It's all about doing what's best for me, me, me. Whatever is best for me. That's not a good mindset to have. I know. I know what happens when you're the center of your own universe. Nothing is ever good enough for you. You constantly use and abuse people to get it your way. And if you don't get it your way then you throw a fit until you do get it or way or you become extremely bitter and depressed because someone didn't cave in to you.

:lol: What!?!

When it comes to your career, education, livelihood, etc... yes, you should be looking out for yourself. College coaches aren't in the business of "looking out for every recruit they bring in"... In fact, most of them make no bones about the fact that they are going to try and recruit over you... make you work harder... etc. For some, it may be possible that the constant pressure works for them and pushes them to be better. For others, they get left in the wreckage as the train moves past... a reasonable alternative for them is to find a better place for themselves where they can contribute to a new team in whatever capacity they feel is valuable for them. How is this reflective of someone who wants to use and abuse people to get their way. If anything, college teams *use and abuse* athletes to try and get to the top of the heap... I don't find this to be particularly accurate, but it's certainly more accurate than your original statement.

7 minutes ago, Falconsfan567 said:

Do you like going to a doctor who's biggest goal is to charge you the most he can and it doesn't matter to him if you're fine or not? I **** sure don't like dealing with people like that. I want to deal with a doctor who's going to put my best interest above his own and not charge me that extra chunk of chain for an x-ray or MRI that I don't need. We're not teaching kids to have that mindset about life. We're teaching them that they are the most important thing in the world and it doesn't matter what happens to others as long as you look out for #1.

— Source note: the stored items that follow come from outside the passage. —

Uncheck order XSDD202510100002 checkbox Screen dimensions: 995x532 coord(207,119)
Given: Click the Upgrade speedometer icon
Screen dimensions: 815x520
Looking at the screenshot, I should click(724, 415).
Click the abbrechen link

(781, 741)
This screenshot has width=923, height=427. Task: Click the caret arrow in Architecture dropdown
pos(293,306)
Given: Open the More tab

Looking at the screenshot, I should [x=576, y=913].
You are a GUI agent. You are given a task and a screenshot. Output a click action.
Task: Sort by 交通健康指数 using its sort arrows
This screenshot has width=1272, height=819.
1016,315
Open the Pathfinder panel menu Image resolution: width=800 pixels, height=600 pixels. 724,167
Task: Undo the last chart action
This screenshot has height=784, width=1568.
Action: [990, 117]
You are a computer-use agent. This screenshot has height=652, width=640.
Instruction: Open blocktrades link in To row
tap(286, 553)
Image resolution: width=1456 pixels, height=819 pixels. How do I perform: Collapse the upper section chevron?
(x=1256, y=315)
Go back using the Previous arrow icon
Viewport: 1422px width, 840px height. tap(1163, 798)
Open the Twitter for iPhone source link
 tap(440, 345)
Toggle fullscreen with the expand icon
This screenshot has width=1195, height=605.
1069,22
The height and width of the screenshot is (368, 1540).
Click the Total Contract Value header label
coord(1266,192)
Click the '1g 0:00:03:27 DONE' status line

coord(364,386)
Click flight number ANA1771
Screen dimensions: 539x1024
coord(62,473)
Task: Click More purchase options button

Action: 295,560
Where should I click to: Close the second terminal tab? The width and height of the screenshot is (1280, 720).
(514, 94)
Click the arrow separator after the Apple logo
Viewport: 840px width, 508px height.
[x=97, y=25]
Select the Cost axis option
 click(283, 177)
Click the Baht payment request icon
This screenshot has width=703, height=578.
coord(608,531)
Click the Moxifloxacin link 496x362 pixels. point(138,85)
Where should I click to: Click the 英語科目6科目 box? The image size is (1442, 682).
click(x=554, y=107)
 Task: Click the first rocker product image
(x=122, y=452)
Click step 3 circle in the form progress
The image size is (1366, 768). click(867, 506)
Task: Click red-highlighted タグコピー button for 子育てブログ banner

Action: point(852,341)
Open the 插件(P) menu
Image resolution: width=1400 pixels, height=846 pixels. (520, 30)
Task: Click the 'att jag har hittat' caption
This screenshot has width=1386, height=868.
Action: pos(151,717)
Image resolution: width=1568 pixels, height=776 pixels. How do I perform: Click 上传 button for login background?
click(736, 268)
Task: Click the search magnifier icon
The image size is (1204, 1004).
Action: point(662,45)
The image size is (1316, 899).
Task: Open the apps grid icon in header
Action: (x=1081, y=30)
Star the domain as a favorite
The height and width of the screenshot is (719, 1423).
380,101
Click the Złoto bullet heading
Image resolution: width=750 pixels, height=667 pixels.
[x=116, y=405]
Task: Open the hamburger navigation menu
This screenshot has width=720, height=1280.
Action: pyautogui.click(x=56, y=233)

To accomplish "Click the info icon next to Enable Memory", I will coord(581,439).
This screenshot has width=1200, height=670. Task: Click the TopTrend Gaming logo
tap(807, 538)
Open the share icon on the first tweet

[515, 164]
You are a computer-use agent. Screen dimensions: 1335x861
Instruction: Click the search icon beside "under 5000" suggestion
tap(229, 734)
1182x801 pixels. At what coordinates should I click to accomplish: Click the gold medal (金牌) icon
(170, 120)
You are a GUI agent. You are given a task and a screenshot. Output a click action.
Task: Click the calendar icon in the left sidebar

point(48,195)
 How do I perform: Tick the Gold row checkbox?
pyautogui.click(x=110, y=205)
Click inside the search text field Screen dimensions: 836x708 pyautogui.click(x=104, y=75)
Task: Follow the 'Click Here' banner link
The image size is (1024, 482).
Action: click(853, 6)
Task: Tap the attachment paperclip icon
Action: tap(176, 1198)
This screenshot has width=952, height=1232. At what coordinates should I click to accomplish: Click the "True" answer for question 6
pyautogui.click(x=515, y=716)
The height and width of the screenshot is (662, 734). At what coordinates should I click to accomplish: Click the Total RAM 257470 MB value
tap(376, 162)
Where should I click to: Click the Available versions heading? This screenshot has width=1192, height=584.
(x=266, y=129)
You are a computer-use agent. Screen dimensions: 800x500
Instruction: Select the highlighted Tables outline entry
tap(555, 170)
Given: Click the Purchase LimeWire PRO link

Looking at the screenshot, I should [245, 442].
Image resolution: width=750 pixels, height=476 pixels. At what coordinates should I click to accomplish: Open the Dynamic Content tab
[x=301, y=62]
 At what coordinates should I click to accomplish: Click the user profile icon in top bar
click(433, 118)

Disingenuous comparison to say the least. At best it would be like if a kid was working really hard to get into medical school at Harvard on scholarship. They did finally accept him, but due to the academic standards of that year, he was only given a 15% scholarship instead of a full ride. He accepted it, but in considering his options, transferring to Johns Hopkins gave him the opportunity to get a more complete scholarship and go into less debt setting himself up for greater success in the future. Admittedly, this is still a stretch because playing time ≠ scholarship dollars, but it's a **** of a lot closer than what you just put in your post.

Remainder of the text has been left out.